La manipulation est aussi utilisée pour soutirer de l’argent aux fidèles. Certains groupes demandent à leurs membres de reverser 10% de leur salaire mensuel pour parvenir à réaliser la volonté de Dieu. Certains versent davantage d’argent qu’ils ne peuvent se le permettre, car leur chef affirme qu’ils récupéreront leur don multiplié 10 fois ou 100 fois.
«Lorsque les membres finissent par avoir des problèmes, les groupes tentent de mettre la faute sur des facteurs externes ou sur les membres eux-mêmes. Alors que les chefs devraient être responsables de la façon dont leurs messages sont reçus», souligne Susanne Schaaf.
Comment sortir quelqu’un d’une secte?
Infosekta déconseille vivement de réagir avec colère ou avec des émotions extrêmes, car les membres de ces sectes se trouvent mentalement dans une autre dimension. Se montrer trop conflictuel n’est pas une bonne approche, car vous risquez de couper court à toute discussion.
«Nous avons des cas où les membres d’un groupe bloquent leurs connaissances sur les réseaux sociaux et changent leur numéro de téléphone, car ils ne veulent plus endurer de pénibles discussions, précise Susanne Schaaf. C’est la pire chose qui puisse arriver, car il est important d’être le plus proche possible des événements.»
Au lieu de confronter la personne, il vaut mieux tenter de parler avec elle de ses sentiments et de ses activités.
Combien de temps peut durer le processus?
«Pour quitter un groupe, la personne doit atteindre un point de non-retour où elle ne peut plus supporter de rester là, peu importe les conséquences de son départ. Nous ignorons combien de temps peut durer un tel processus», reconnaît Susanne Schaaf.
Un adepte des Témoins de Jéhovah n’est parti qu’à l’âge de 60 ans, après avoir passé 40 ans dans la secte. C’est pourquoi Infosekta recommande aux proches d’accepter leur impuissance à modifier sensiblement la situation dans un avenir immédiat. Elle compare cette expérience avec celle d’un ami ou d’un parent drogué, alcoolique ou souffrant de troubles alimentaires. Se défaire d’une addiction peut prendre du temps.

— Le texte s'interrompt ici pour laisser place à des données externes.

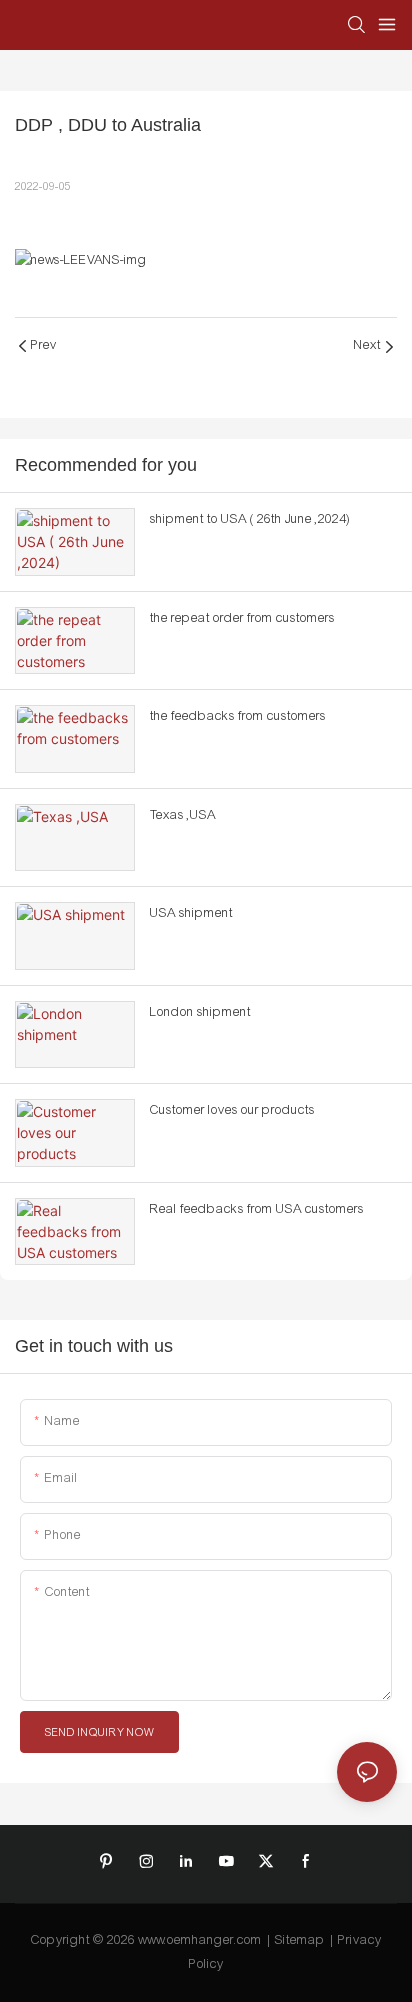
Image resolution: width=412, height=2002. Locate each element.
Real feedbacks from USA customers (257, 1209)
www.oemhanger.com (200, 1940)
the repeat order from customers (242, 618)
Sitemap (300, 1940)
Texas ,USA (183, 815)
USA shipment (191, 913)
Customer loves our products (232, 1110)
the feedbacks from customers (238, 716)
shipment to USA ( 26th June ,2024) (250, 519)
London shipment (200, 1012)
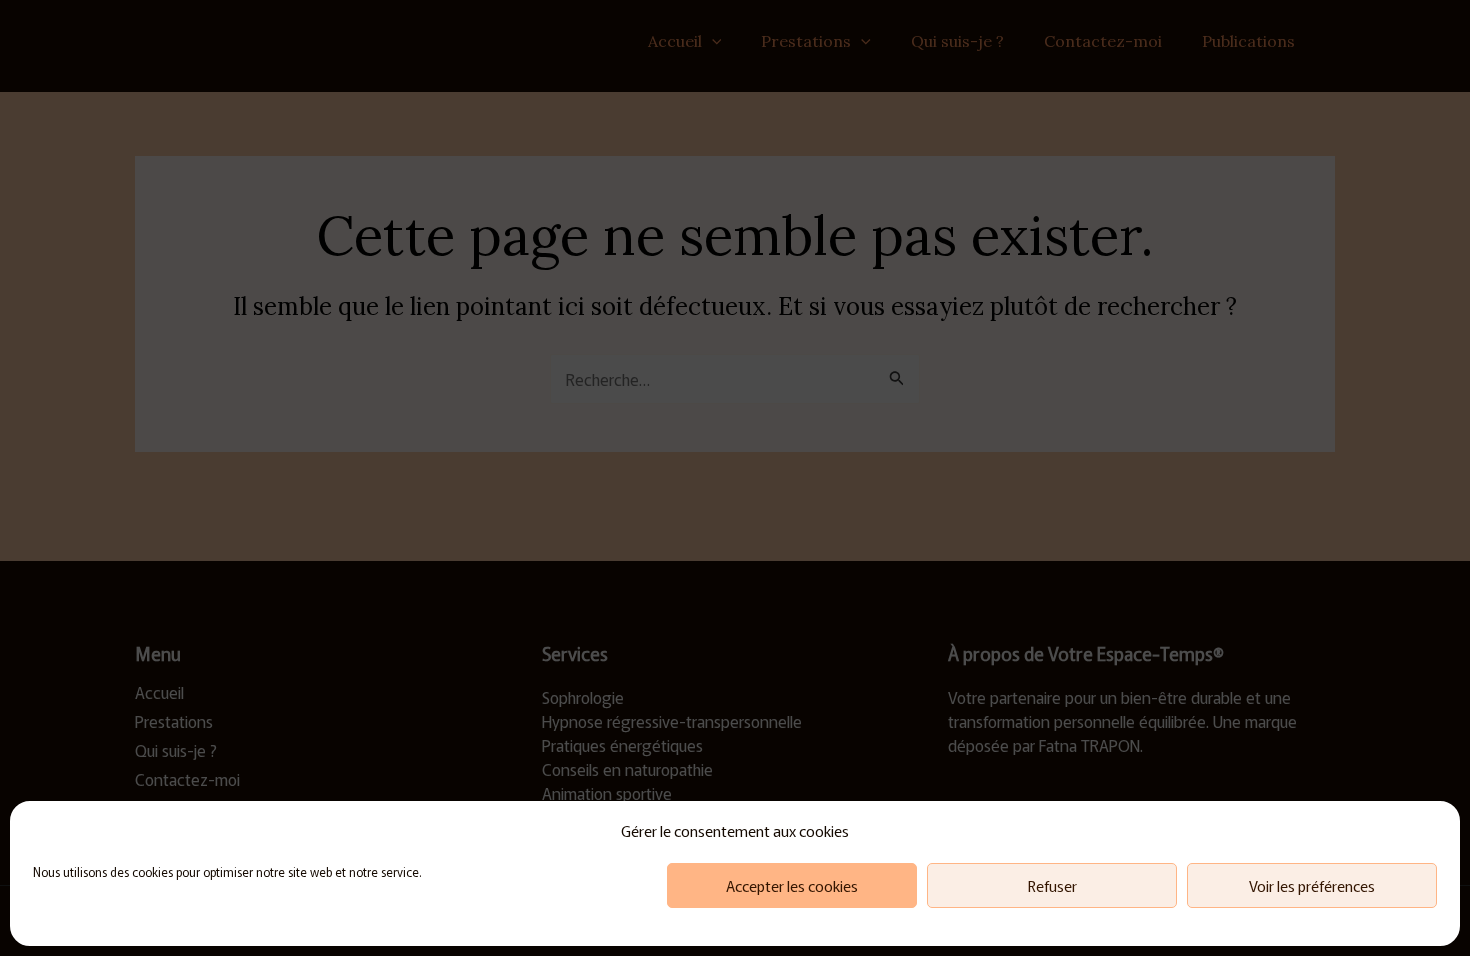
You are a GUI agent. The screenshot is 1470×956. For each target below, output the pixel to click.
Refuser (1052, 885)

«Il faut trouver un équilibre entre tendre la main et garder une certaine distance pour se protéger. Si vous êtes trop distant, vous risquez de perdre la personne, mais si vous êtes trop proches vous risquez de nuire à votre santé», met en garde Susanne Schaaf.
Sortir d’une secte est un objectif sur le long terme qui nécessite de surmonter de nombreuses étapes. Les trois principales actions qu’un ami ou un parent peut effectuer sont, d’après Infosekta: maintenir la relation, ne pas juger et essayer d’avoir des communications régulières.

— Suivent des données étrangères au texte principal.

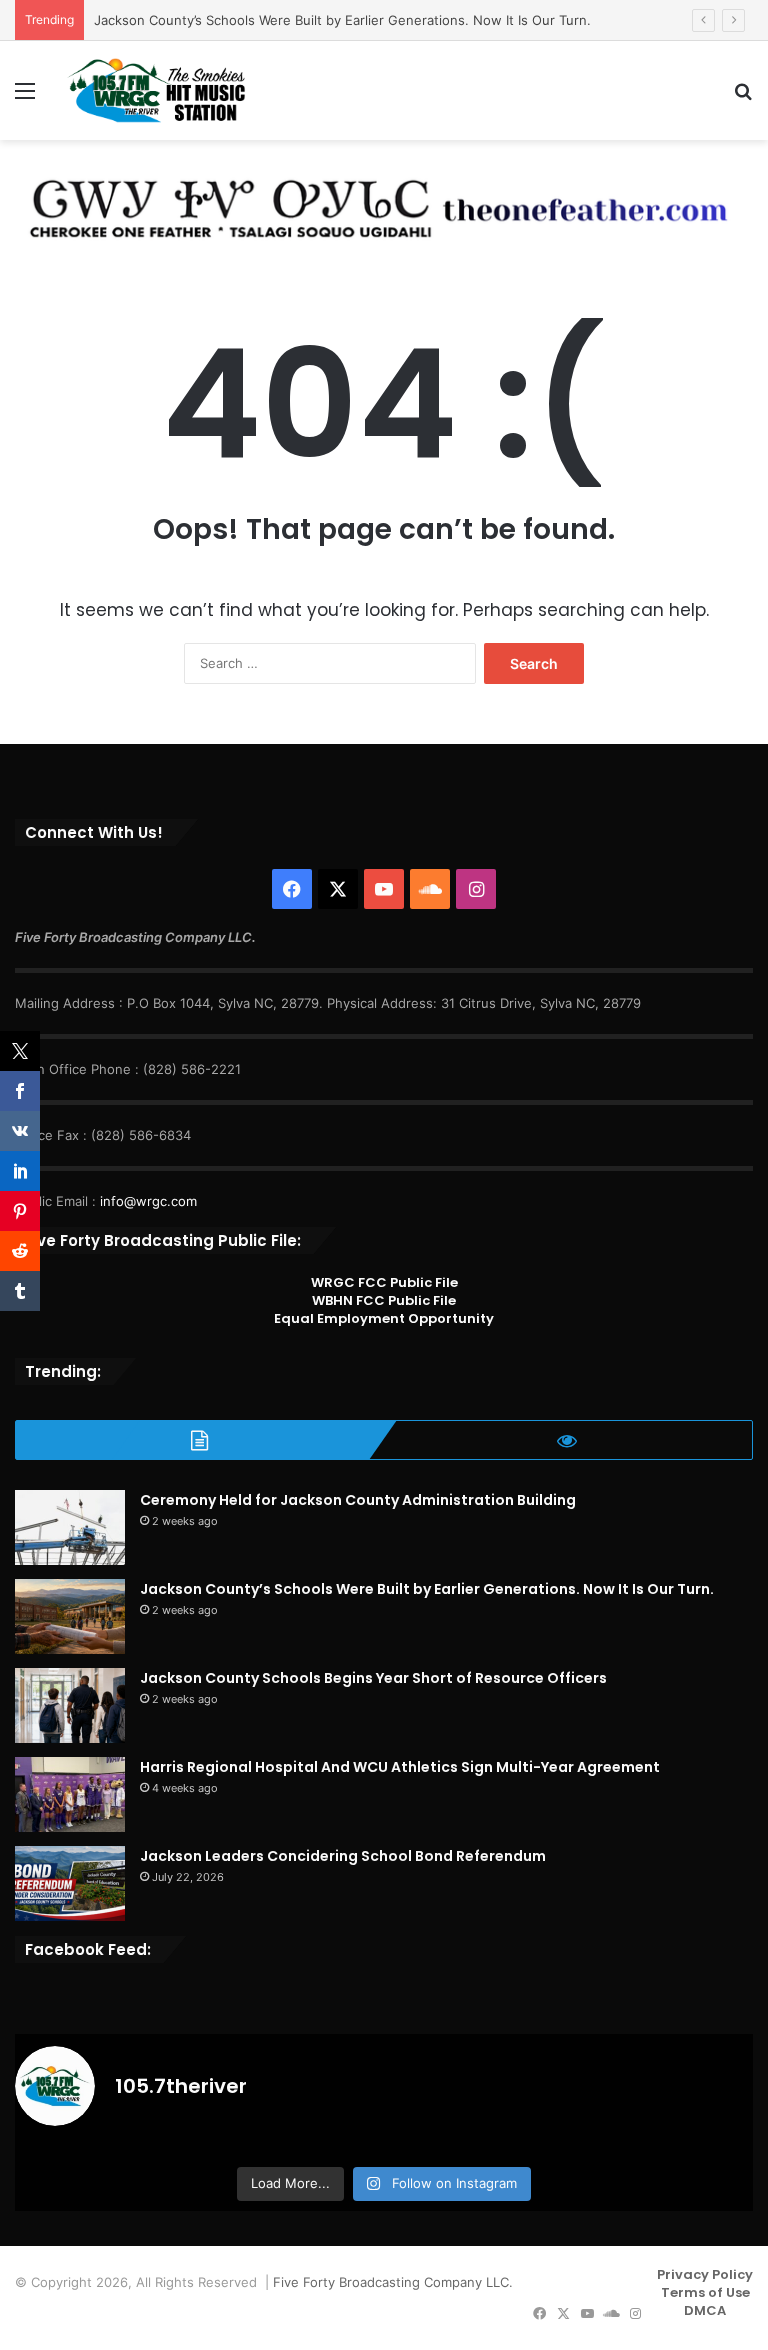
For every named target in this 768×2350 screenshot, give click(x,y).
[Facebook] (292, 889)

Qui peut aider en cas de crise?
La police ne s’implique pas, car dans l’écrasante majorité des cas les membres de sectes sont des adultes consentants. L’un des rares cas d’intervention des forces de l’ordre était un raid au sein du groupe Cherry Blossom, près de Soleure en 2015, car la police suspectait une utilisation illégale de psychotropes comme du LSD, de l’ecstasy et de la mescaline.
Les personnes qui cherchent de l’aide peuvent appeler l’assistance téléphonique d’Infosekta ou rejoindre un groupe d’entraide. Ces plateformes permettent d’échanger avec d’autres personnes qui ont été confrontées à des proches embrigadés dans des sectes. Il existe également un groupe d’anciens Témoins de Jéhovah, afin d’aider ceux qui se lancent dans une nouvelle vie en dehors de la communauté.